The undefeated Minnesota Golden Gophers visit the Pittsburgh Panthers on Tuesday (7 p.m. ET), and with both squads among the bottom third of the nation’s 358 Division-I college basketball programs in tempo, looks at the rim will be limited.
ESPNU will televise, but it will be difficult to watch. These two are a combined 8-3 to the ‘under’ this season, and these ingredients could produce a winner that scores a mere 60 points.
Minnesota Gophers (5-0, 4-1 ATS)
Three foes have tallied 56 or fewer points against the Gophers, who own a top-20 defensive field-goal percentage of 41.9.
Pitt, meanwhile, shoots a poor 47.7%. Those combinations will also contribute to low production.
Moreover, this is the Gophers’ first true road game of the season. The past two seasons, they are 2-20 on the highway in the other guys’ usual barns.
Jamison Battle (George Washington transfer) averages 17.8 ppg and 6.2 rpb. Sean Sutherlin (New Hampshire) is starting to click, averaging 14.3 ppg in his past three after tallying just eight total points his first two games.
Senior center Eric Curry, the program’s lone healthy returnee from last season, has scored 35 points and grabbed 34 boards in Minnesota’s five games.
Point guard Payton Willis might be today’s poster boy for college sports. He played at Vandy for two seasons, landed at Minnesota, went to Charleston for a season, and returns to the Gophers to cap his career. He averages 16.6 points and is the catalyst.
This is Ben Johnson’s first head-coaching gig. Minneapolis is his hometown, he captained the team as a player, and he was an assistant for five seasons.
This first road game will be a test, as will the next one — Sunday at Mississippi State.
Pitt Panthers (2-4, 2-4 ATS)
The Panthers have scored 63, 59, 59, 63, and 52 points in five of their six games. Four of those were at home.
They are average shooters inside the arc, poor (27.9%) beyond it, and very poor at the free-throw line, at 60.4%. Only 17 teams in the nation are worse at shooting freebies.
At 68.1%, the Gophers resemble marksmen at the line compared to Pitt.
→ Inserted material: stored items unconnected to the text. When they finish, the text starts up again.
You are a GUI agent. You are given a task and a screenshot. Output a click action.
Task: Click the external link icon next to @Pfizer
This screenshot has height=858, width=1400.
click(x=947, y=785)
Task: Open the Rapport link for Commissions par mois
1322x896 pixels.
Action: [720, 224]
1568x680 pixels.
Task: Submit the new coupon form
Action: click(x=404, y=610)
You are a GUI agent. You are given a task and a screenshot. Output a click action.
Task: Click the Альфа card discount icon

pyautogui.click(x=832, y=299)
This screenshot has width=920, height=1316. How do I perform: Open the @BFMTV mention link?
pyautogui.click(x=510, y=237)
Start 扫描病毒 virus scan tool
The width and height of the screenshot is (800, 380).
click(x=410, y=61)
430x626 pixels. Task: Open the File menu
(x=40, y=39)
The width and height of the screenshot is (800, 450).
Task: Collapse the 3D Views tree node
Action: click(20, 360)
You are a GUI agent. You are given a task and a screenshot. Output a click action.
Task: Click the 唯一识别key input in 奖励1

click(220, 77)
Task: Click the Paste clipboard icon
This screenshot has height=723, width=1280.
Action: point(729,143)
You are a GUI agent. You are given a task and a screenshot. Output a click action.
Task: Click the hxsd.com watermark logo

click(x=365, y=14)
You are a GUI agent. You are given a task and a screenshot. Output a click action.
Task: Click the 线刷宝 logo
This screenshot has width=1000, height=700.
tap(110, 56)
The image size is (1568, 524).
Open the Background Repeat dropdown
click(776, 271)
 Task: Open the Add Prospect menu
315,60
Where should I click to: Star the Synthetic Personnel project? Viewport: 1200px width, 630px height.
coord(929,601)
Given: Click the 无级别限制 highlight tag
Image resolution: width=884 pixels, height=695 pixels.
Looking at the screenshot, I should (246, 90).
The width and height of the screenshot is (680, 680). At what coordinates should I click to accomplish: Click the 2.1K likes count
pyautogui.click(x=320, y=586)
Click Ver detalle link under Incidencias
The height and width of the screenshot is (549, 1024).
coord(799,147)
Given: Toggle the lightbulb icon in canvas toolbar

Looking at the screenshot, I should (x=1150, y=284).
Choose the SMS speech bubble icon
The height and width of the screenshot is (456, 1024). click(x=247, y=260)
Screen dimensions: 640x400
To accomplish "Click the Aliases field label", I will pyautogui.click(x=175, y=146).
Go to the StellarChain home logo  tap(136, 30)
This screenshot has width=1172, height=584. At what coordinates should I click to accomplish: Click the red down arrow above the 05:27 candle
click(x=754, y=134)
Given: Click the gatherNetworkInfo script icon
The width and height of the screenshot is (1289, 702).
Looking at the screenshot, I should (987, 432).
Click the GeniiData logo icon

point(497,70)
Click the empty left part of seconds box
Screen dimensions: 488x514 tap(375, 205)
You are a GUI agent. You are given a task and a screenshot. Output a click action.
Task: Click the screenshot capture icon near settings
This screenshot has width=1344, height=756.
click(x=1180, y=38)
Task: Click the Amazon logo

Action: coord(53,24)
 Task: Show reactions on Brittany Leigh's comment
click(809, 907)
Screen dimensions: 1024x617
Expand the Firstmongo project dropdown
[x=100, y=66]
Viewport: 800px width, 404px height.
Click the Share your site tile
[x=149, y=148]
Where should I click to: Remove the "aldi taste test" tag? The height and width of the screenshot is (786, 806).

Still, anything below 70% is poor, so the bushel of free-throw clanks off the rim will echo throughout Petersen and contribute to the ‘under’.
John Hugley, a 6-foot-9, 280-pound sophomore, is the most-dependable Panther but is wildly inconsistent. He scored 27 points in the first game, 21 in his last one, but in between he had outings of one and seven points.
This game figures to be as erratic as Hugley’s season. A staple of Pitt tilts, so far, is a rash of turnovers, on both sides of the ball.
It, too, has a tough next game — Friday at Virginia. If the Gophers and Panthers have their next opponents on their minds in this game, however, the victor might not score 50.
Minnesota Gophers at Pittsburgh Panthers Pick
We apply Ken Pomeroy’s peerless metrics, used by many oddsmakers to set lines, to establish our spreads and totals. Based on this estimated total, we’re on the ‘under’. If the actual line posted by sportsbooks is lower than 130, ‘under’ may no longer be a play.
Our Pick: Under 130 (-110)
Update: Tuesday morning, FanDuel is dealing 129.5, the best number for ‘under’ bettors.